Your goal -
Using the listing below, set down exactly the lines starting at the line that contains "Viewport: 1005px width, 616px" and ending at the line that contains "Click the vertical", both included, and no others.

Provided material -
-- Opening Marker --

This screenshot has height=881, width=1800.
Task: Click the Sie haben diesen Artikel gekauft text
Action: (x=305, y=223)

-- Closing Marker --
-- Opening Marker --

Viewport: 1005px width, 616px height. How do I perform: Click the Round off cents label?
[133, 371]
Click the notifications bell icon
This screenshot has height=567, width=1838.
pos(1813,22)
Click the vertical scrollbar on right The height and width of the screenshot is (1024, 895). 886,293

-- Closing Marker --
-- Opening Marker --

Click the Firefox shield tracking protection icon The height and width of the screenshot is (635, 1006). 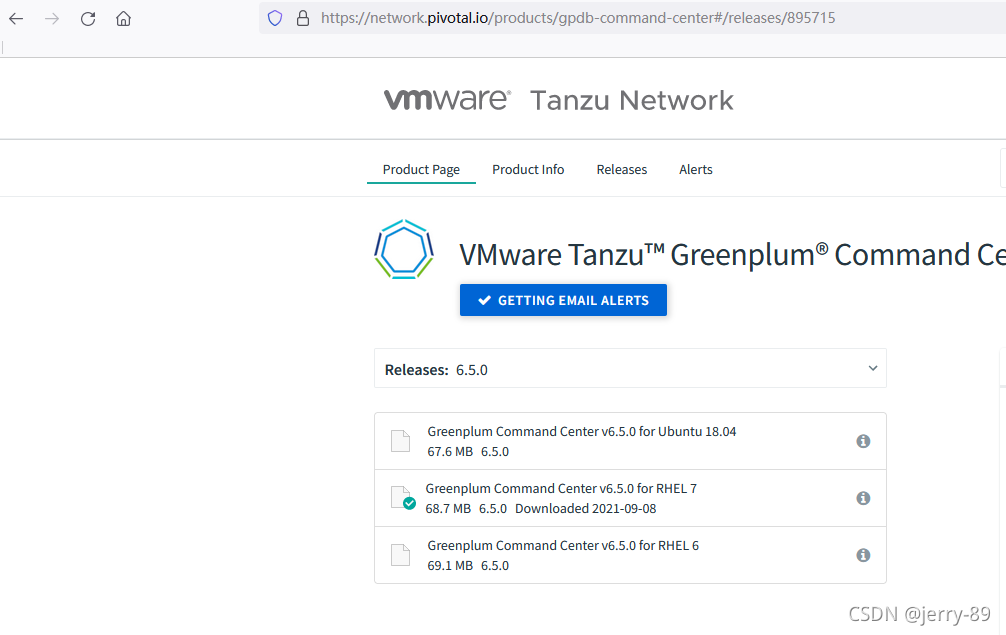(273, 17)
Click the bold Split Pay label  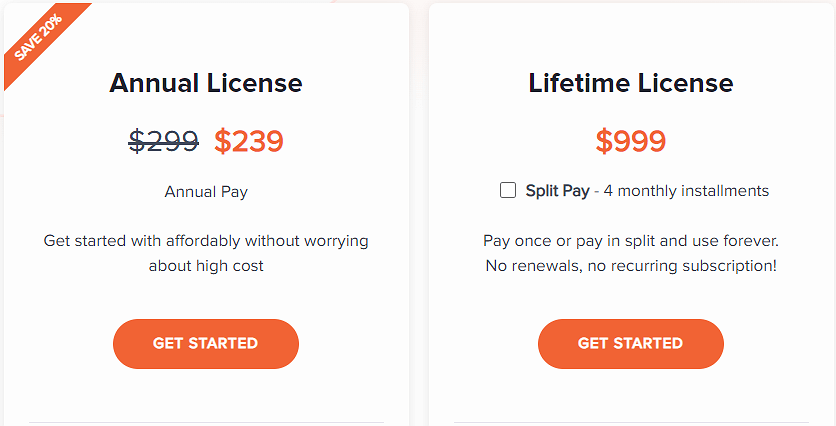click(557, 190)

-- Closing Marker --

Your response -
Viewport: 1005px width, 616px height. How do I perform: Click the Round off cents label?
[133, 371]
Click the notifications bell icon
This screenshot has height=567, width=1838.
pos(1813,22)
Click the vertical scrollbar on right The height and width of the screenshot is (1024, 895). 886,293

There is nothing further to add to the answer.